The scoping, planning, and engineering work of the dam involved many parties and was done using local experts. The dam has become a fountain of life in the arid region where it is located, and with the construction of the concrete barrier, the river now retreats for about 14 km.

The Engineering Support Task Force and the Eritrean Mapping and Information Center (EMIC), at the Office of the President, conducted an extensive survey that could help in the development of water resources around the vast and fertile plains of the Gash- Barka region.

Based on the studies, which included geological studies to identify the types and properties of rocks at the river bed, a suitable area at the narrowest bed section of Barka River had to be identified as the dam’s site. As a result, the narrow gorge around Afhimbol became the dam’s site.

According to Eng. Kidane Berhane, head of Engineering Support Task Force at the Office of the President, although studies had been carried out prior to 2009, detailed hydrologic and geological studies were conducted to evaluate whether the foundation was prone to fracturing and to check the amount of sedimentation of sand and soil at the riverbed.

The 330 million cubic meters of water impounded in Kerkebet Dam
The 330 million cubic meters of water impounded in Kerkebet Dam is expected to irrigate over 30,000 hectares of land that will transform Eritrea’s agriculture.

Highlighting the challenges encountered during the construction of the dam’s foundation, Eng. Kidane said that clearing the underground water and sedimentation and, generally, the excavation and cleaning process would have been not only demanding but the foundation would have been very shaky. For this reason, a decision was made to build the foundation through piles using a BG drilling machine that has a diameter of 80 cm.

Kerkebet water resource development project was initiated to make use of the vast fertile agricultural areas in the Kerkebet sub-zone.

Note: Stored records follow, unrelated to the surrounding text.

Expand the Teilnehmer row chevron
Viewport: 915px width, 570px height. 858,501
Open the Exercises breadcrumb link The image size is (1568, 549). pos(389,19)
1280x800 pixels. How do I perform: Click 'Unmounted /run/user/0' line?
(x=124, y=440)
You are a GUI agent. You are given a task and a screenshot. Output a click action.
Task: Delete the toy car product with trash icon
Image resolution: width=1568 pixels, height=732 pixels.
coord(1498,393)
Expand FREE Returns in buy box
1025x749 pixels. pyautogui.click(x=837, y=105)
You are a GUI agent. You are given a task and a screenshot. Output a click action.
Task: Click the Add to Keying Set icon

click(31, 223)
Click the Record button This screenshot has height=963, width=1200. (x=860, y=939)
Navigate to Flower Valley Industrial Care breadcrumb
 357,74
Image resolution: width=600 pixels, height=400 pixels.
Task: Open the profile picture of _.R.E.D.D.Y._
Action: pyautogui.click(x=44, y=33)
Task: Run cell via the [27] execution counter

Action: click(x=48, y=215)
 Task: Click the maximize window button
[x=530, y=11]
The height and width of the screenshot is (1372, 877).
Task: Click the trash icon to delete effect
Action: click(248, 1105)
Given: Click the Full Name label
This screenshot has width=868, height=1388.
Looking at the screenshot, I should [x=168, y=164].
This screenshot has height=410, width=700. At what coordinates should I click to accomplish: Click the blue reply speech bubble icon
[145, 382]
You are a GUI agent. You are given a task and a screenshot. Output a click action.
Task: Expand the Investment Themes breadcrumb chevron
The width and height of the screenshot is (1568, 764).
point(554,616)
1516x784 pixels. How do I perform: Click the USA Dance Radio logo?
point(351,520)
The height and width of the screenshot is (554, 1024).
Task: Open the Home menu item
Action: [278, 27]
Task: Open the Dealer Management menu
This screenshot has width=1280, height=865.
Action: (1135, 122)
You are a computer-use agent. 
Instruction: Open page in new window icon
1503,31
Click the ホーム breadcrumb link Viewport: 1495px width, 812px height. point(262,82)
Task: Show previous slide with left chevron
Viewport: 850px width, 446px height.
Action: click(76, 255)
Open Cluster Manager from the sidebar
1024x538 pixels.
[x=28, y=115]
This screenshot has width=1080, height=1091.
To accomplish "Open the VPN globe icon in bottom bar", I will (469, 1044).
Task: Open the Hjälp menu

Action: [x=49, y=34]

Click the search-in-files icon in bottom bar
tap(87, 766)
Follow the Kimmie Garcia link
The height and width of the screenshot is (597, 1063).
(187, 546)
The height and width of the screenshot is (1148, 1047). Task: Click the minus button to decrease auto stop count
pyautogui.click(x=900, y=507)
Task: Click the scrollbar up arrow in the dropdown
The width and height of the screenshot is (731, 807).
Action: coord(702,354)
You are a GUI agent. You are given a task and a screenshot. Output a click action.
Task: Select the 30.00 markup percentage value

Barka River, which has an annual flow of over 300 million cubic meters, flows from the central highlands to the northwest of the Gash-Barka region.

Mr. Getachew Merhatsion, general manager of EMIC, said that the Kerkebet dam was constructed with a vision of cultivating around 26,463 hectares, which does not include the 2000 hectares of farmland in Afhimbol. So far, around 10,000 hectares have been leveled in Aamalait as the first step in preparation for the envisaged larger farm projects.

All infrastructures, including the building of the dam, that are needed for large scale farming, are put in place. Big water tanks that have a storage capacity of 20,000 cubic meters of water have been erected on high ground to pump water to the vast agricultural areas through gravity.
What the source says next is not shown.